| Input for this task |
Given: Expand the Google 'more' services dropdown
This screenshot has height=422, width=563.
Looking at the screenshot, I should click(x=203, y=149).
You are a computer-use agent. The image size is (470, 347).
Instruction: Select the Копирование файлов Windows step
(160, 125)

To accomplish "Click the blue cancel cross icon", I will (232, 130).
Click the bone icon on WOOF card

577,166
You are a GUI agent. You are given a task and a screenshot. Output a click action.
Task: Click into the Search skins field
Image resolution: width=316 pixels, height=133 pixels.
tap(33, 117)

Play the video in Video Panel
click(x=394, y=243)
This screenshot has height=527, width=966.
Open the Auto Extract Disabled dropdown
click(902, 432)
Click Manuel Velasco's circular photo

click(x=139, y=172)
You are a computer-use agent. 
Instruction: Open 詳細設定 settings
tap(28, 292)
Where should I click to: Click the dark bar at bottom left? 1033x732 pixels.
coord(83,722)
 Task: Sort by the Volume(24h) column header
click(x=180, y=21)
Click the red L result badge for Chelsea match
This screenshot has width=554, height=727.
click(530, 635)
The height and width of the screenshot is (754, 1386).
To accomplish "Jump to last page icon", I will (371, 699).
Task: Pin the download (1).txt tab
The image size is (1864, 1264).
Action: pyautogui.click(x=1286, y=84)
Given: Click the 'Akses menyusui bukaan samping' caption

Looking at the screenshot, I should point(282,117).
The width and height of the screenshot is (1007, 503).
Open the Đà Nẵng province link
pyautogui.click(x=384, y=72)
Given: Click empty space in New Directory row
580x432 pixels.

| Given request |
Express every line of the entries above as a JSON list of strings, with one string per line and blank lines omitted.

| Response to the task |
[
  "Given: Expand the Google 'more' services dropdown",
  "This screenshot has height=422, width=563.",
  "Looking at the screenshot, I should click(x=203, y=149).",
  "You are a computer-use agent. The image size is (470, 347).",
  "Instruction: Select the Копирование файлов Windows step",
  "(160, 125)",
  "To accomplish \"Click the blue cancel cross icon\", I will (232, 130).",
  "Click the bone icon on WOOF card",
  "577,166",
  "You are a GUI agent. You are given a task and a screenshot. Output a click action.",
  "Task: Click into the Search skins field",
  "Image resolution: width=316 pixels, height=133 pixels.",
  "tap(33, 117)",
  "Play the video in Video Panel",
  "click(x=394, y=243)",
  "This screenshot has height=527, width=966.",
  "Open the Auto Extract Disabled dropdown",
  "click(902, 432)",
  "Click Manuel Velasco's circular photo",
  "click(x=139, y=172)",
  "You are a computer-use agent. ",
  "Instruction: Open 詳細設定 settings",
  "tap(28, 292)",
  "Where should I click to: Click the dark bar at bottom left? 1033x732 pixels.",
  "coord(83,722)",
  " Task: Sort by the Volume(24h) column header",
  "click(x=180, y=21)",
  "Click the red L result badge for Chelsea match",
  "This screenshot has width=554, height=727.",
  "click(530, 635)",
  "The height and width of the screenshot is (754, 1386).",
  "To accomplish \"Jump to last page icon\", I will (371, 699).",
  "Task: Pin the download (1).txt tab",
  "The image size is (1864, 1264).",
  "Action: pyautogui.click(x=1286, y=84)",
  "Given: Click the 'Akses menyusui bukaan samping' caption",
  "Looking at the screenshot, I should point(282,117).",
  "The width and height of the screenshot is (1007, 503).",
  "Open the Đà Nẵng province link",
  "pyautogui.click(x=384, y=72)",
  "Given: Click empty space in New Directory row",
  "580x432 pixels."
]